Important: You cannot claim Form 4136 AND deduct the same gas as a business expense. The credit refunds the excise tax portion only (18.3¢). You still deduct the remaining fuel cost as a business expense on Schedule C if you use the actual expense method for equipment fuel.

How the Two Deductions Work Together

Here is how a landscaper uses BOTH deductions simultaneously:

  • Truck/trailer: Deduct using standard mileage rate (72.5¢/mile) for driving between jobs — OR actual vehicle expenses including truck gas
  • Equipment fuel: Deduct gas for mowers/blowers/trimmers as a business expense on Schedule C (supplies or cost of goods) AND file Form 4136 to reclaim the 18.3¢/gallon excise tax credit

These are separate deductions that stack. Your truck mileage and your equipment gas are two different pools.

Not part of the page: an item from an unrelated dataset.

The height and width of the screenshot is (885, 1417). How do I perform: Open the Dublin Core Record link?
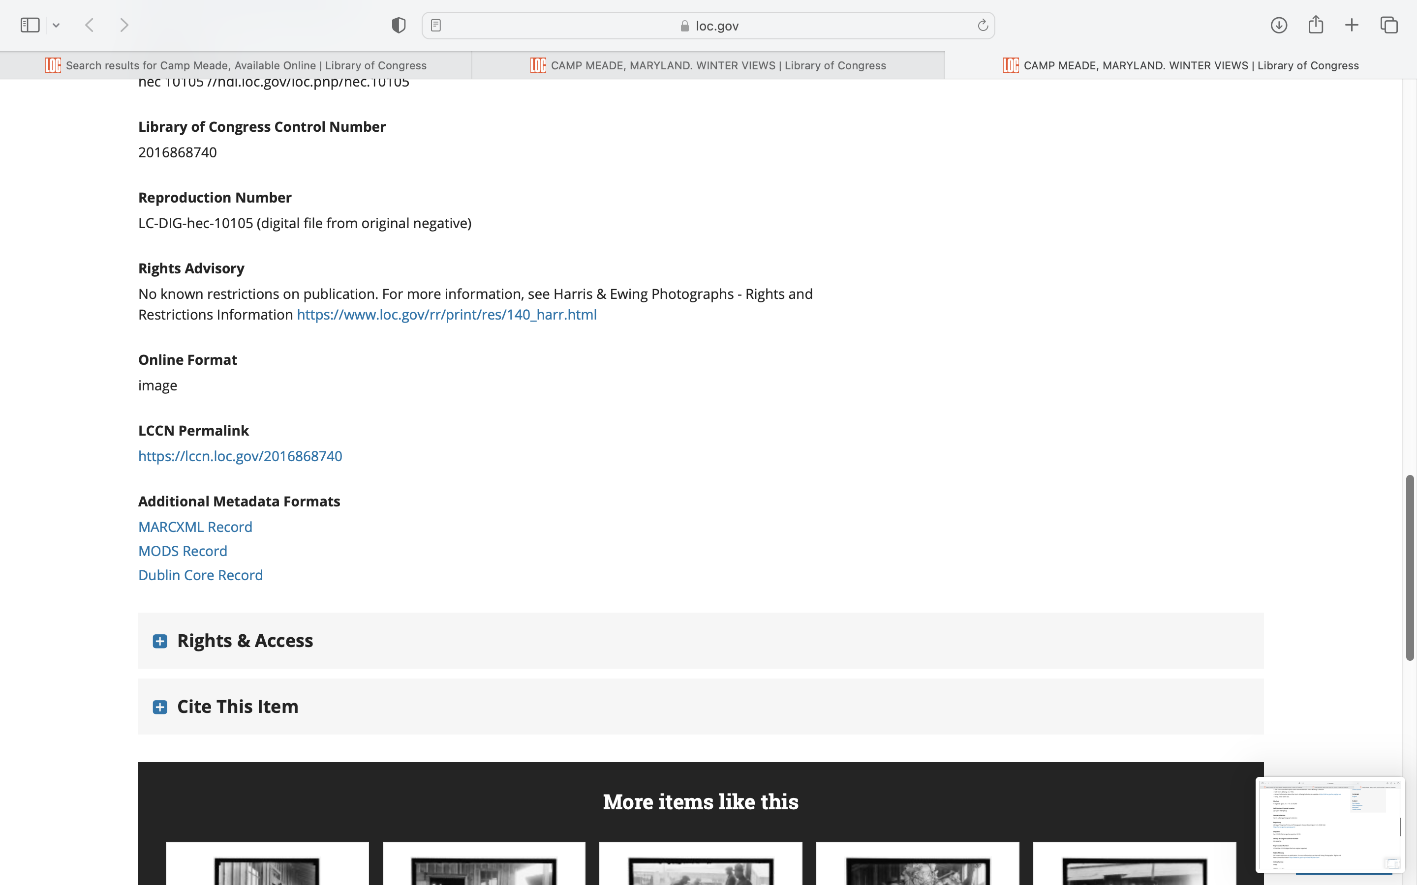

Other Landscaping Tax Deductions

Equipment (Section 179 or Depreciation)

  • Commercial mowers ($5,000-$15,000+)
  • Trailers ($2,000-$8,000)
  • Trucks used for business
  • Snow removal equipment (seasonal)

Supplies

  • Mulch, stone, sod, plants, seed, fertilizer
  • Trimmer line, blades, filters, spark plugs
  • Safety equipment — ear protection, eye protection, gloves

Operating Expenses

  • Insurance — general liability, commercial auto, workers comp
  • Licensing — pesticide applicator license, business permits
  • Dump fees — landfill and composting facility charges
  • Phone and software — scheduling, invoicing, GPS
  • Uniforms — company shirts, work boots, rain gear
  • Marketing — yard signs, door hangers, truck lettering, website

Start Tracking Today

  1. Start a mileage tracker for all driving between properties and supply runs
  2. Separate equipment fuel receipts from truck fuel receipts
  3. Scan ALL gas receipts with FuelSnap — tag as "truck" or "equipment"
  4. Log equipment gallons monthly for Form 4136
  5. File Form 4136 with your tax return to claim the excise tax credit
  6. Compare mileage rate vs. actual expenses for your truck at year-end

Between vehicle mileage and the equipment fuel credit, landscapers who track properly save $15,000-$25,000+ annually. The Form 4136 credit alone is free money — it costs nothing to claim except keeping your equipment gas receipts separate.